Stored data
== Segment start ==

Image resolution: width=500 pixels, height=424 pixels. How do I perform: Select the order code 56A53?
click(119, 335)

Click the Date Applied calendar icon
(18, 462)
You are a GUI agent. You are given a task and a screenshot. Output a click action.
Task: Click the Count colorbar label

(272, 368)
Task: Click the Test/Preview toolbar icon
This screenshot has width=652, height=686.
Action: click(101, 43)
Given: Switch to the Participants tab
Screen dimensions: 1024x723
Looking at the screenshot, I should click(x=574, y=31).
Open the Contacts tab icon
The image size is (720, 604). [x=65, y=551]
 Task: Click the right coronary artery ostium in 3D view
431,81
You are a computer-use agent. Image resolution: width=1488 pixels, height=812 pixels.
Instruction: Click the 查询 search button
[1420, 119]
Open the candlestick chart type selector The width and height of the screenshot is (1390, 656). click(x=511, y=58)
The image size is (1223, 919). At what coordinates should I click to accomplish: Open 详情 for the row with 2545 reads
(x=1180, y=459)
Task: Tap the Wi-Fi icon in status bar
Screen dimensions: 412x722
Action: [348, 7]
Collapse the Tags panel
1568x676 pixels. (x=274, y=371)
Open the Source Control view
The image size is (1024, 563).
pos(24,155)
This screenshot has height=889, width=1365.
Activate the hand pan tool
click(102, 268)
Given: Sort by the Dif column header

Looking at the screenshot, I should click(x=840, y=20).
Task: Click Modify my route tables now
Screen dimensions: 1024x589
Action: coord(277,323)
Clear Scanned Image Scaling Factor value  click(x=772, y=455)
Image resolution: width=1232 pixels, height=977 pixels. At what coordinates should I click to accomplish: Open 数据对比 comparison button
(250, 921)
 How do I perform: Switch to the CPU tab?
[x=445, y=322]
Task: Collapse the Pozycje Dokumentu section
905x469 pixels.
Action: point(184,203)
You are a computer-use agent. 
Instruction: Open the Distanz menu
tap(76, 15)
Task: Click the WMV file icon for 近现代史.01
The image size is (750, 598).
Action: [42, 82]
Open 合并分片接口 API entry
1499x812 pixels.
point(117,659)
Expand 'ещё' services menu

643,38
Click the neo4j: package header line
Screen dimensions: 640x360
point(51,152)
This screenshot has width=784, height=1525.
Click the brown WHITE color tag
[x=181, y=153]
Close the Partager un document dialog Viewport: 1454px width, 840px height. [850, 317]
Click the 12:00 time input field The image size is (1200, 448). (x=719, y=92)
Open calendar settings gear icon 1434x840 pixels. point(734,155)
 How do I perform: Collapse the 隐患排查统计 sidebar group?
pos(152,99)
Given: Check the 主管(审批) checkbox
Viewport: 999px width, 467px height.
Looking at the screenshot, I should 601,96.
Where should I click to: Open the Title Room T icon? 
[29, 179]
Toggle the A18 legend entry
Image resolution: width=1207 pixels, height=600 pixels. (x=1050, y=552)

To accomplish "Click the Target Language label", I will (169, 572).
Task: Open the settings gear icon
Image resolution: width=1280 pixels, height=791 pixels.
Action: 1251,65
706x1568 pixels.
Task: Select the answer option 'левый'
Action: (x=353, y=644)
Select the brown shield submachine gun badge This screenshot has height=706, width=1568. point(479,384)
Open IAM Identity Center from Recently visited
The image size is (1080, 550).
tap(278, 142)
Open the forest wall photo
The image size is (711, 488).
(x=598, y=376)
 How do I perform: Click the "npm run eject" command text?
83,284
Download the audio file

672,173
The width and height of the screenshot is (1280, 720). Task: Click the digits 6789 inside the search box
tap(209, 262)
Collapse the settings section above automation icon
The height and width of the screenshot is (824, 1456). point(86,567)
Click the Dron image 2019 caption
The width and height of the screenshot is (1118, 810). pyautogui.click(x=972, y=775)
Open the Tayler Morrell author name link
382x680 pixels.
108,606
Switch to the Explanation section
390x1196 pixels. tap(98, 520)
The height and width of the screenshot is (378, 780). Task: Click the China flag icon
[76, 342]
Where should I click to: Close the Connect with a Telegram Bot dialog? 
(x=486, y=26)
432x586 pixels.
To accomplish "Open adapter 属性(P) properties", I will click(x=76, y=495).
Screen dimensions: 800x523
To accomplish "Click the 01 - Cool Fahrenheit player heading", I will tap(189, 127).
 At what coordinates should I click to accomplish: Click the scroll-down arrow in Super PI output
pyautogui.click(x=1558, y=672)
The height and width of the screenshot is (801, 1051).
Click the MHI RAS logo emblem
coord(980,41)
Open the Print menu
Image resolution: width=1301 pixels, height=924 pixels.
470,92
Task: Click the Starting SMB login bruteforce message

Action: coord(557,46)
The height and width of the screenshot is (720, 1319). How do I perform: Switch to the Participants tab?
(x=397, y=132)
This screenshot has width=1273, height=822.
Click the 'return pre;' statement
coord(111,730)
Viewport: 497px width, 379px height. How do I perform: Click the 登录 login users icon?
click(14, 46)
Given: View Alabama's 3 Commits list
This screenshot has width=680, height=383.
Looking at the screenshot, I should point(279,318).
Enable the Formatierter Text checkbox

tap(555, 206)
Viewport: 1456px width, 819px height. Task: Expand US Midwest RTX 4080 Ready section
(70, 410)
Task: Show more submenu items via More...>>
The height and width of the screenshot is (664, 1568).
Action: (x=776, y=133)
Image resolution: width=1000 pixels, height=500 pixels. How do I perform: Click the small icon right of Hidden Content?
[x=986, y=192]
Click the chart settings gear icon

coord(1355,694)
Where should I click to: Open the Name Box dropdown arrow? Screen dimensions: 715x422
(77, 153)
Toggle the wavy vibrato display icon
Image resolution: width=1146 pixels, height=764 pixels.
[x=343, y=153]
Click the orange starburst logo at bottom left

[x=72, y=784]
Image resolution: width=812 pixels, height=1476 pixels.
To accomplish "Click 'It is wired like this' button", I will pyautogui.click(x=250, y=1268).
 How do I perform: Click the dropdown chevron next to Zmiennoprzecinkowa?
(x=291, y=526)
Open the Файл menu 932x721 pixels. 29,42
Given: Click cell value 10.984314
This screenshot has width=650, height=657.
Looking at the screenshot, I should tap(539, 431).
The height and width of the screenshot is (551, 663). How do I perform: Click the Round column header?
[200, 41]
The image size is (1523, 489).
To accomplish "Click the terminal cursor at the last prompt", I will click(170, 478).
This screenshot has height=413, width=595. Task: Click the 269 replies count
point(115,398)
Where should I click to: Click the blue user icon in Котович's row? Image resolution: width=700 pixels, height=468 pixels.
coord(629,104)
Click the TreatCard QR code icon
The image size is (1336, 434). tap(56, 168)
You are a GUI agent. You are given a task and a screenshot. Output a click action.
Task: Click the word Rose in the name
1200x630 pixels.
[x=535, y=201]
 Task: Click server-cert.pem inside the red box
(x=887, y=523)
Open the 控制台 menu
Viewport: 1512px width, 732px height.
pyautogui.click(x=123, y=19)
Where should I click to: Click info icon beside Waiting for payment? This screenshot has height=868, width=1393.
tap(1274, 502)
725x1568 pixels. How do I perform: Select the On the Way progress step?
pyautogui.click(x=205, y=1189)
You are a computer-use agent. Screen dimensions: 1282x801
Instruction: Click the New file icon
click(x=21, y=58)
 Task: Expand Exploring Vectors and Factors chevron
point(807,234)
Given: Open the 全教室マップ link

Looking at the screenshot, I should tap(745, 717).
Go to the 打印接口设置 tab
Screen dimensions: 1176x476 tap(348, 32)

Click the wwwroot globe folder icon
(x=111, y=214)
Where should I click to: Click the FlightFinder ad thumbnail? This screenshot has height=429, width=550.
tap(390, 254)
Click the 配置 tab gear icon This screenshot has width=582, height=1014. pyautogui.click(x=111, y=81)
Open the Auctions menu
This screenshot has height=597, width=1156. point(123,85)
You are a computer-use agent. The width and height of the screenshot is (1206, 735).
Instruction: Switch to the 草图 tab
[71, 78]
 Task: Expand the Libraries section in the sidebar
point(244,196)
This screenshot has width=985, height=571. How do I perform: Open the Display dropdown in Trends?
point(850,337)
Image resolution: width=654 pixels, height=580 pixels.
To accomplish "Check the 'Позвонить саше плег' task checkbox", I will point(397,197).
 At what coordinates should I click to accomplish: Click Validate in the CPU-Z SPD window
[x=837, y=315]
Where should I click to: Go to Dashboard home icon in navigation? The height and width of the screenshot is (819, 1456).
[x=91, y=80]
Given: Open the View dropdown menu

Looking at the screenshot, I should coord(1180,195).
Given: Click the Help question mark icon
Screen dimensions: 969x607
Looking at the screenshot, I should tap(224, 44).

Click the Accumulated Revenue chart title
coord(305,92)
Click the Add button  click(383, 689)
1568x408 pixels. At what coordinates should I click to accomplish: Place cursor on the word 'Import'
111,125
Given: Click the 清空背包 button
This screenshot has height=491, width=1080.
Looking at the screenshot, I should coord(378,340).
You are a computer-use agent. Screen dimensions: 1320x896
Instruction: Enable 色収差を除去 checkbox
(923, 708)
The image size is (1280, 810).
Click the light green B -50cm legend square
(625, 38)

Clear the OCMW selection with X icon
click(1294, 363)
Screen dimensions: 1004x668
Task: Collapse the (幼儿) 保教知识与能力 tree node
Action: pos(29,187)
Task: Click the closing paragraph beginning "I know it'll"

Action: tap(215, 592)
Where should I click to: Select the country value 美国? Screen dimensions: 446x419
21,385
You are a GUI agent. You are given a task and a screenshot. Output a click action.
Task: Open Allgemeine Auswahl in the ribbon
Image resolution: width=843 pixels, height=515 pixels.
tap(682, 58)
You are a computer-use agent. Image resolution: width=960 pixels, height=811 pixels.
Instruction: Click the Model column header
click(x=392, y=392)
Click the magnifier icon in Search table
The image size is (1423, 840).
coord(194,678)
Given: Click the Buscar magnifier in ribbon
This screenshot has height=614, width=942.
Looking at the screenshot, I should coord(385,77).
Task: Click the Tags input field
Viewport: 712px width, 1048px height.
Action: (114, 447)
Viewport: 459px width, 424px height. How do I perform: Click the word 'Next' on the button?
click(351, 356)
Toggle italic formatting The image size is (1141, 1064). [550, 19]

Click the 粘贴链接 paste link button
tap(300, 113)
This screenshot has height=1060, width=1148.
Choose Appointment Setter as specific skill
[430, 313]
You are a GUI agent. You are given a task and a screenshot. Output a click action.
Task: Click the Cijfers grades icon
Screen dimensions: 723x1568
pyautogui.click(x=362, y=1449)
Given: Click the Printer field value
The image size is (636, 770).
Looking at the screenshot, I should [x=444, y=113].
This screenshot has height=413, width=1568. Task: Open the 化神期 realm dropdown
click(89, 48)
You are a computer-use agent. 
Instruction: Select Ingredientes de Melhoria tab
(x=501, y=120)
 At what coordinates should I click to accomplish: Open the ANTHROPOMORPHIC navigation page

== Segment end ==

▶ [Exercise requirements]: Where a line in the records above includes the string "input", show it.

▶ [Answer area]:
Click the 12:00 time input field The image size is (1200, 448). (x=719, y=92)
Task: Click the Tags input field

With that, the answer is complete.